Date: 15th-20th October 2018 | Teacher and Assistant Chefs: Pasquale Valente and Yukiko Yoshida
Location: Azienda Agricola Biodinamica “Al di la Fiume”, Bologna, Italy
Spaces: 16 Participants Only
£825 Early bird offer: £795 (not including air fare*)
Book now to take advantage of our early bird discount, and save £30!
Root Camp is heading abroad for the second year running, to a brand new venue in Italy. We’ll be hosted at an organic farm and vineyard in Bologna, with lush green hills and ancient orchards. October is a great chance explore the bounty of harvest, and we will use the produce we gather to cook seasonal and regional dishes. Italy has a tremendous culinary heritage and this course will be a great way to learn some of the Italian classics that have become popular all over the world, whilst being immersed in the food and culture of the region.
The farm is in the heart of the Appennino Tosco-Emiliano, a national park in the north of Italy with strong culinary traditions such as: Prosciutto di Parma, Culatello, Mortadella, Parmigiano reggiano, tortellini and l’aceto Balsamico di Modena.

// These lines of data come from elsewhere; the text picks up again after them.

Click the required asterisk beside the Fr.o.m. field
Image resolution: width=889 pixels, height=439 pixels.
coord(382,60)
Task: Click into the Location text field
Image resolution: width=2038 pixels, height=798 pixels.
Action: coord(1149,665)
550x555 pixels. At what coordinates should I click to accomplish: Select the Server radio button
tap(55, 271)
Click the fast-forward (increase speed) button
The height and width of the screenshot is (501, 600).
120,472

We will spend half our time cooking with local chef, Pasquale Valente, who has experience in a variety of Italian regions. All teaching will be in English, though this is a perfect chance for language students from both the UK and Italy. Recipes will be seasonal, economical and easy to replicate – and will include some more ambitious recipes to challenge and inspire!

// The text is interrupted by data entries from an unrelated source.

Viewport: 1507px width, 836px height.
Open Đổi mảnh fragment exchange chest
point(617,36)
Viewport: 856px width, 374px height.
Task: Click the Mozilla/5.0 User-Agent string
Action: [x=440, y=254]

We will be focusing on traditional cuisine from the whole of Italy – all of which is perfect for the early autumn. Think risottos, tortellini and pizza, perhaps using some of the truffles, mushrooms and cured meats that the region is famous ! All Root Camp participants will go home with a set of kitchen skills to underpin their enthusiasm for cooking, as well as a folder of all the recipes they have made.
The other half will be spent outside, working with local growers and producers. Activities will include some of the following: Working in the vineyards, tending to the vines; harvesting produce in the fields; making local preserves; making sausages and cured meats on the farm. We will include a range of evening trips and activities, such as a visit to a local parmesan maker, a tour of a balsamic vinegar producer, and our regular foodie film night. We’ll spend the last evening with a campfire and some games to round up the week!
We will be travelling to Bologna as a group, with the Project Manager, Sanjay, accompanying all participants. He will travel from London to Stansted Airport via the Stansted Express, escorting any participants who are also making the same journey. He will greet the whole group at check-in, and fly with them to Bologna. Once we arrive in Bologna, it is a short train ride to the farm, where we will stay for the week. Sanjay will accompany the group back to the UK, and again travel back to London with anyone making the same journey.
*Flight times and further details for transport will be announced in May, so that you can book the best price tickets (currently, £60 return flights are available with Ryanair). You will need to book your own flights, and arrange transit to an from the airport – we’ll take care of everything else! Please do not book any flights until your place on this course is confirmed!